AIM OF THE EXERCISE: Search the records for the string "will" and copy every line in which it appears.

TASK DATA:
=== Section Start ===

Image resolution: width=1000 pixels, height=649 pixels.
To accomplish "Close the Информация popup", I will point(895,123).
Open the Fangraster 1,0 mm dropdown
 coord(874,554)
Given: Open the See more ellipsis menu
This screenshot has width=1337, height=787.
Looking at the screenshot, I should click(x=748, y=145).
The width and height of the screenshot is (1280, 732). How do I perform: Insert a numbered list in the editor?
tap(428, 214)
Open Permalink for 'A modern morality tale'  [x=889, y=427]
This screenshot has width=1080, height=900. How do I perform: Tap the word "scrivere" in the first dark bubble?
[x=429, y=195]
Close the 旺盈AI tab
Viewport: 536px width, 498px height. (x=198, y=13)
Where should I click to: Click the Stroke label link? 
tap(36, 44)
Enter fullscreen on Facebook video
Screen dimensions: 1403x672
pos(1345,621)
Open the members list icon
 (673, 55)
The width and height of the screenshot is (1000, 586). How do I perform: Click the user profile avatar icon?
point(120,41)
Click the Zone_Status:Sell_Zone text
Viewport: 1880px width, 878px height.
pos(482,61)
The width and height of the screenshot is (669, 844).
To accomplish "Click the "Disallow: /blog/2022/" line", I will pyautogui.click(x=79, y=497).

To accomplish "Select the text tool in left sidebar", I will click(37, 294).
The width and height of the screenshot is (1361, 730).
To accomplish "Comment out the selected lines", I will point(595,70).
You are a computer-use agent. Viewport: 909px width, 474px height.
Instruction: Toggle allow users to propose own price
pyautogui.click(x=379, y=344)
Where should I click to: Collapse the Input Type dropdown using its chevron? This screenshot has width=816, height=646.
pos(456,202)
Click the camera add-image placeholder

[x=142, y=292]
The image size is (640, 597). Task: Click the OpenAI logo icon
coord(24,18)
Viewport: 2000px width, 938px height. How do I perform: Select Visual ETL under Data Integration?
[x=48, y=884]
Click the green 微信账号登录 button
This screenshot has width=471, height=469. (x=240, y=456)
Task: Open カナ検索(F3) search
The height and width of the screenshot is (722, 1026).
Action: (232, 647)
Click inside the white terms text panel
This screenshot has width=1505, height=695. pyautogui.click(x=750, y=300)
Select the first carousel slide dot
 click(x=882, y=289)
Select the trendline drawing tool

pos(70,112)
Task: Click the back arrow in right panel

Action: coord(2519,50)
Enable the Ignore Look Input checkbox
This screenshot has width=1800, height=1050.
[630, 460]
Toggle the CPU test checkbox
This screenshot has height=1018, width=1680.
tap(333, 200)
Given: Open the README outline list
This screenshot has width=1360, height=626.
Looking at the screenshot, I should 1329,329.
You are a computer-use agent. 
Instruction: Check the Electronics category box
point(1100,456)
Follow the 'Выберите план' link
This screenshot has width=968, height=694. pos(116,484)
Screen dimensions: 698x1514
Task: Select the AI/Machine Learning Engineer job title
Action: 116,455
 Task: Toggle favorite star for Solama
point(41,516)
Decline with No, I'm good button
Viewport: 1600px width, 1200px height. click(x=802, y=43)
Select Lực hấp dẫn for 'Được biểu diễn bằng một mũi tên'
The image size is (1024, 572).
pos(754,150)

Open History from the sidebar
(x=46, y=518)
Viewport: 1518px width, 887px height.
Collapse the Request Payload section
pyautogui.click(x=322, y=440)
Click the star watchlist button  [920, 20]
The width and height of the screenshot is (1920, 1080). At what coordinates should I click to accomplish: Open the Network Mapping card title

=== Section End ===

OUTPUT FOR THIS TASK:
To accomplish "Close the Информация popup", I will point(895,123).
To accomplish "Click the "Disallow: /blog/2022/" line", I will pyautogui.click(x=79, y=497).
To accomplish "Select the text tool in left sidebar", I will click(37, 294).
To accomplish "Comment out the selected lines", I will point(595,70).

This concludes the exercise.